While I was driving home from preschool with the girls in the car, I got a call from the school nurse telling me Scott was in her office pacing around saying his stomach hurt. He didn't have a fever and didn't feel like he was going to throw up, but he seemed out of sorts. I told her I thought he was anxious, concerned about a possible fire drill and maybe about recess and whether they'd be able to play football. I talked to him and he pleaded to go home, but I said, no, I had the girls, he had to stick it out, he'd be alright. We hung up.
As soon as I walked in the door at home, my cell phone rang again. It was the school nurse. What, so soon? Did he throw up? No, she said, she just wanted to know why he was worried about a fire drill. Was it the noise? Or something else, because, that's right, they were, in fact, going to have a fire drill! Nobody knew but her because the principal just told her.

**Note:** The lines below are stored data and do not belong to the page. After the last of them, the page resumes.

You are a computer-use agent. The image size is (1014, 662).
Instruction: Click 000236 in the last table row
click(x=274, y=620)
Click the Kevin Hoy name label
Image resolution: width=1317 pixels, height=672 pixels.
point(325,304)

"You have to warn him!" I demanded, then backed off. "Can you tell him? I mean, he's mostly just concerned about not knowing, the anticipation, and whether it is real or not." Then I remembered, "He used to have it in his IEP, in Kindergarten, to be warned, because he is anxious and the noise and the confusion, the unexpectedness, it scares him."
She told me she'd talk to the principal and I said I thought Scott now sees her as an ally and that she might need to put me on speed dial because he gets the worry bug a lot.
I immediately went to the computer and started Twittering. And, of course, the tweeps responded, assuring me that I had done the right thing and that the school would prepare him.
I felt, as I do so often, like I was walking the line. How much do I interfere? He needs to learn how to get by without special exceptions and yet, he really needs help sometimes. Am I doing too much or too little? Should I push for an IEP for the anxiety and the OCD? Or do I just keep plodding along, hoping he can mange, taking each situation as it comes?
School is so difficult for Scott. The bathrooms, the lunch, the kids who talk too much, or get in his personal space, the ever present germs, the teacher who might yell at him. All of this is overwhelming, and, yet, he is excelling. He just got his second marking period progress report and it was all S's and +'s. Not one area or subject that he isn't mastering. But all the other parts of school are a nightmare for him.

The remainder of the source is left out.